• **What you should do**: Make an exact copy, without pictures, of the lines below from the one containing "Viewport: 1515px width, 825px height." to the last line, both ends included.

• **Extracted records**:
────────────────────

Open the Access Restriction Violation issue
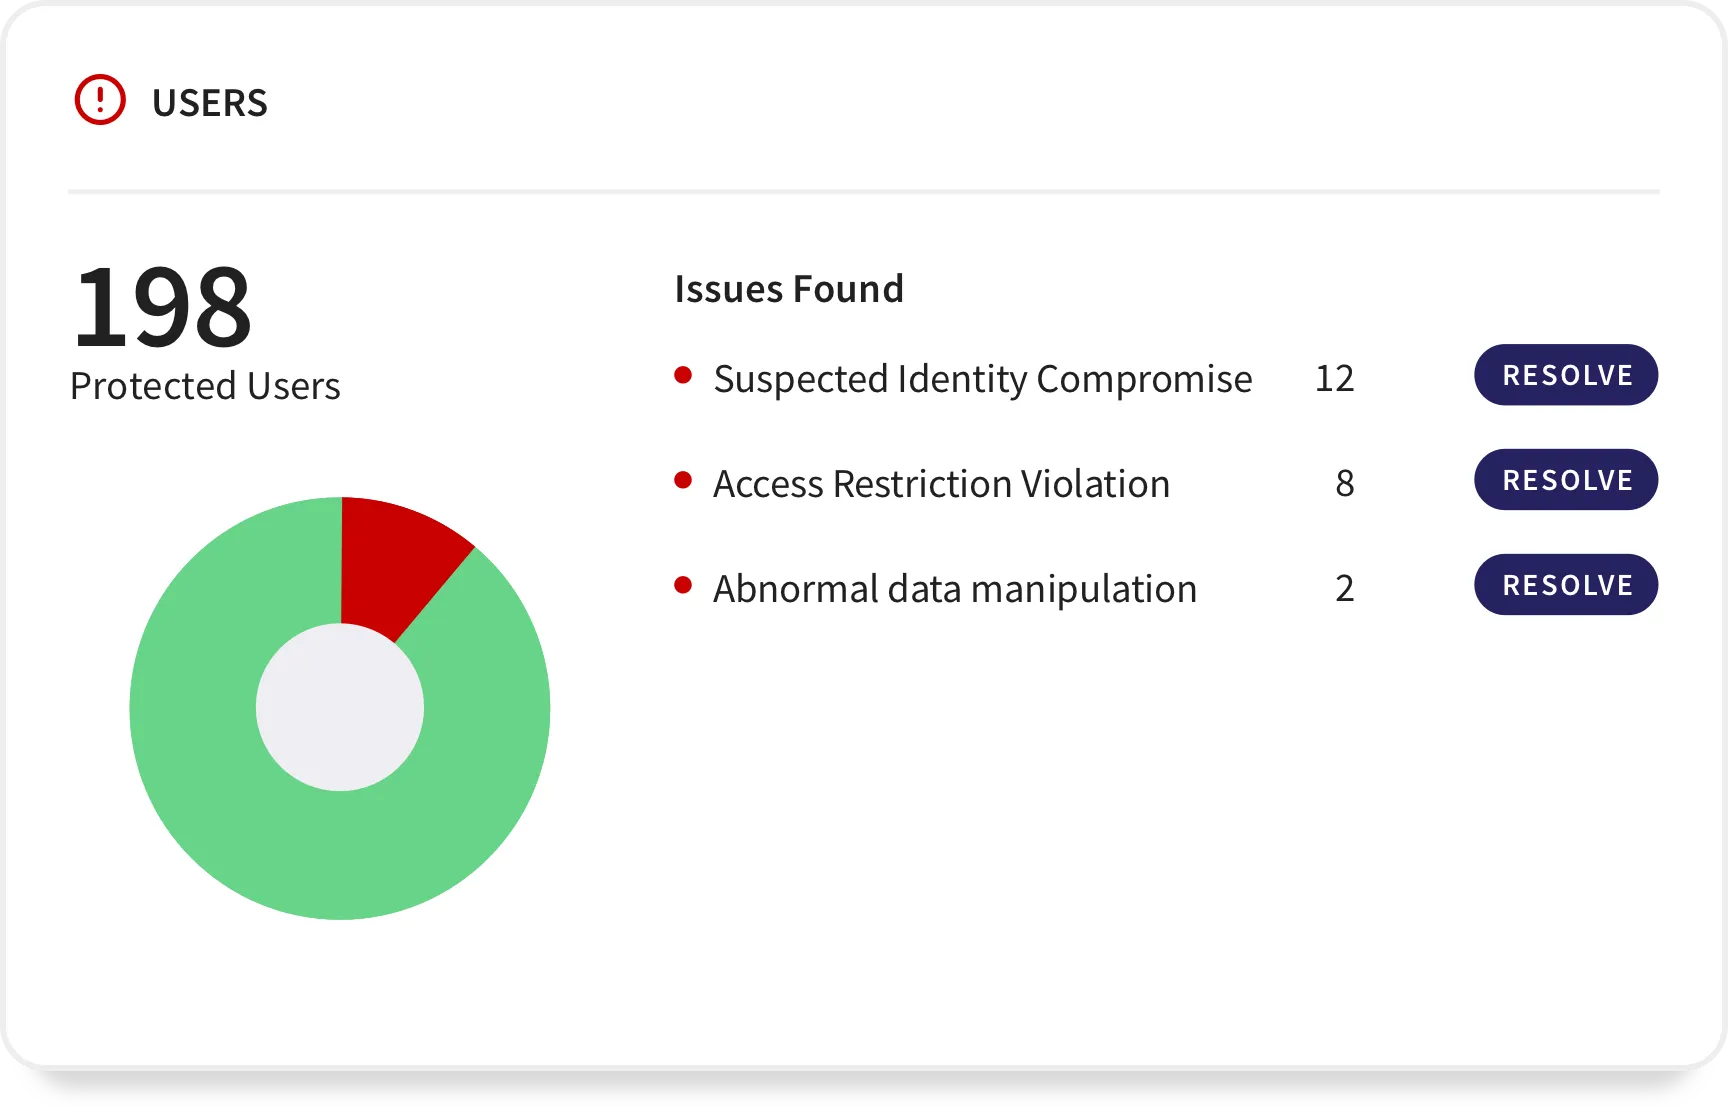This screenshot has width=1728, height=1107. click(941, 484)
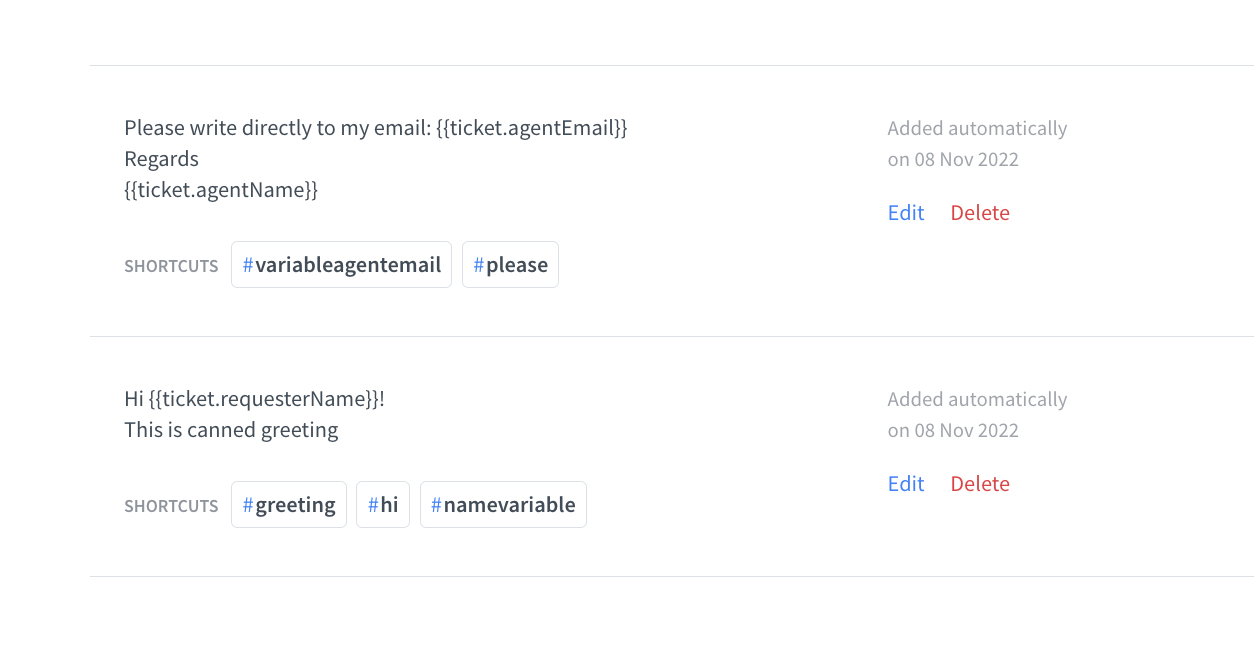Click the text This is canned greeting
Viewport: 1254px width, 670px height.
(231, 429)
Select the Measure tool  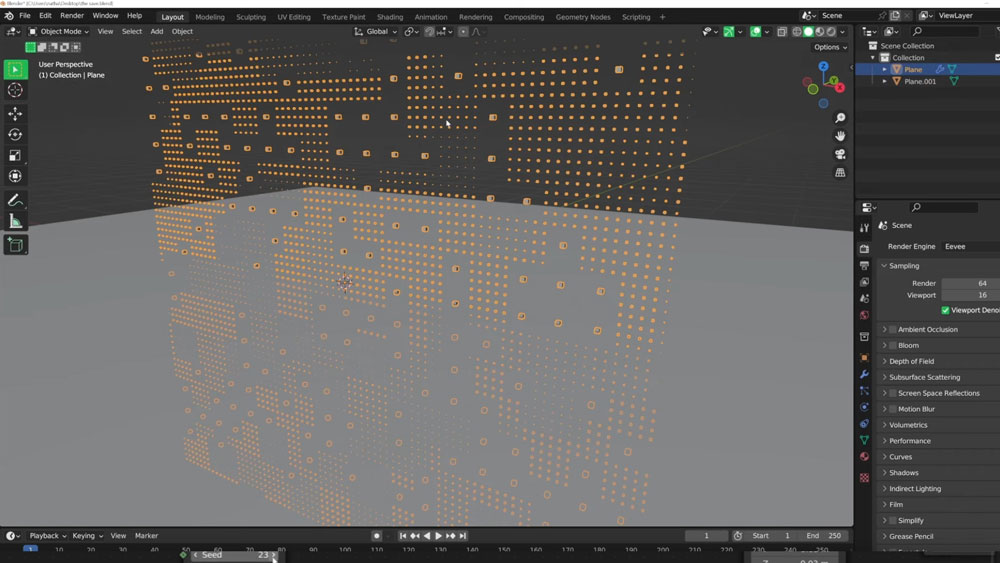point(15,221)
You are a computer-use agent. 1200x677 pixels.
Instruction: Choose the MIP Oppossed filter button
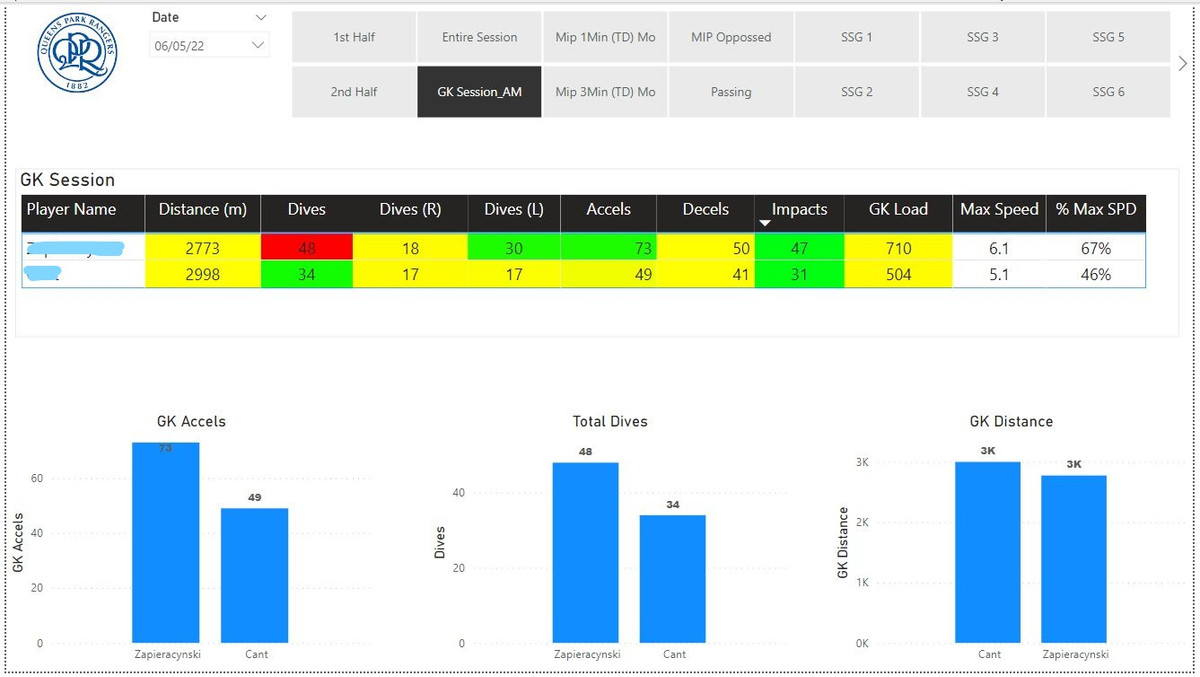click(731, 37)

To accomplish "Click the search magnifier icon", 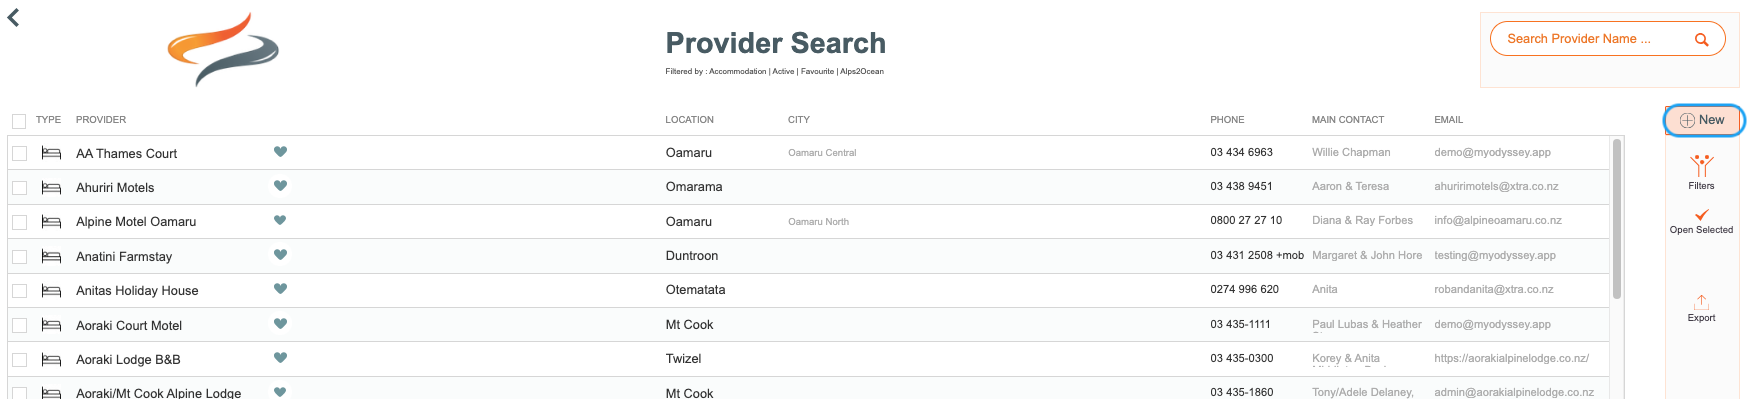I will pos(1701,40).
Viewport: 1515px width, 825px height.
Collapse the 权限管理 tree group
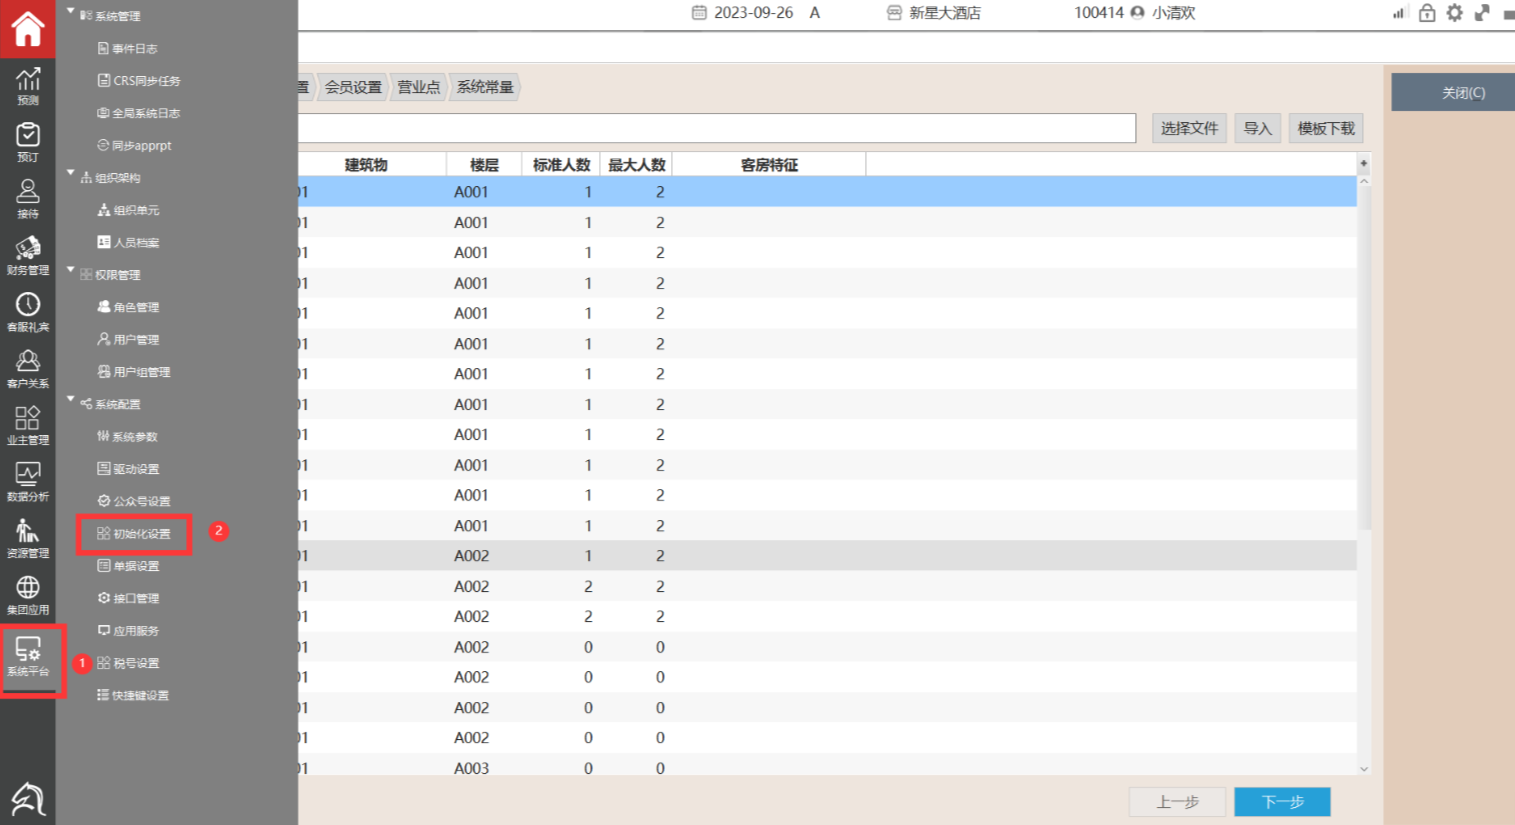[71, 271]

────────────────────

• **Answer space**:
Viewport: 1515px width, 825px height.
Collapse the 权限管理 tree group
[71, 271]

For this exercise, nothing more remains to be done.